Image classification with Python's Keras using my travelling photos

enter image description here

One of the greatest things in life for me is definitely travelling. People who travel with me know that I take a lot of photos. These photos have turned out to be quite handy for my new machine learning project to classify images.

The Goal

Using Python’s Keras library, I want to build a neural network and train it on my travelling photos to classify images whether they contain any water or not. Any water such as sea, ocean, river, lake, etc.

The Image Dataset

First of all, we need to manually classify the photos to be used to train the model. In order to make this process easier and faster, I wrote a simple Python script to do so. In brief, it displays all of the images from the source folder and based on the key that we press it copies the image into the specific category folder.
My image dataset has 740 photos from several countries representing seas, rivers and lakes in various light conditions.

The Solution

You can find the source code on GitHub.

I use Python’s Keras which is a deep learning API built on top of TensorFlow. It simplifies the process of creating and training neural networks.

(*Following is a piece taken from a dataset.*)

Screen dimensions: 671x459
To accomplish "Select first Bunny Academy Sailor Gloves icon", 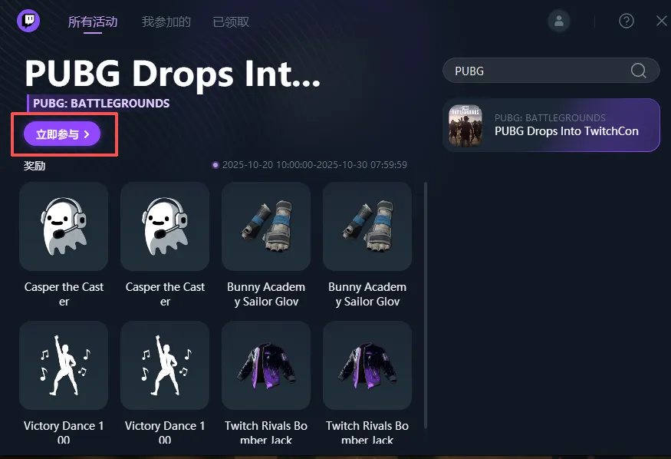I will coord(266,226).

Loading the images into the training and validation datasets

Keras provides a quite handy function that loads all images from a source folder and classifies them based on the subfolder they are in.

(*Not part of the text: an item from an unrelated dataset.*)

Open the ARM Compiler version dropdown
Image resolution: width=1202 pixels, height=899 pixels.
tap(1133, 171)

train_ds, val_ds = keras.utils.image_dataset_from_directory(  
	IMAGES_PATH,  
	labels="inferred",  
	color_mode="rgb",  
	batch_size=10,  
	image_size=(256, 256),  
	shuffle=True,  
	validation_split=0.2,  
	subset="both",
	seed=123,  
	label_mode="binary"
)  
  
class_names = np.array(train_ds.class_names)  
print(class_names)
Found 740 files belonging to 2 classes.
Using 592 files for training.
Using 148 files for validation.
['other' 'water']

All 740 images were loaded and labelled based on the two subfolders, water and other.

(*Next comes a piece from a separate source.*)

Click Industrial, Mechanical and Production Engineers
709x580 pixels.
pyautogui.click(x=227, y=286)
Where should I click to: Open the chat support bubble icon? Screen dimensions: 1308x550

Making sure that the datasets have the expected shapes:

[(image_batch, label_batch)] = train_ds.take(1)  
print(image_batch.shape)  
print(label_batch.shape)
(10, 256, 256, 3)
(10, 1)

The image_batch represents the features of the image data. We have 10 images per batch, 256x256 is the size in pixels and 3 is for the RGB channels. The labels have 10 images per batch too and one target column to mark the category.

Rescaling the data

RGB channels are in the [0-255] range which is not ideal for neural networks, so we need to standardize these to be within the [0-1] range.

rescaling_layer = keras.layers.Rescaling(1.0 / 255)  
train_ds = train_ds.map(lambda x, y: (rescaling_layer(x), y))  
val_ds = val_ds.map(lambda x, y: (rescaling_layer(x), y))

Displaying some examples

Let’s display ten photos from the image dataset to have a clue about our data.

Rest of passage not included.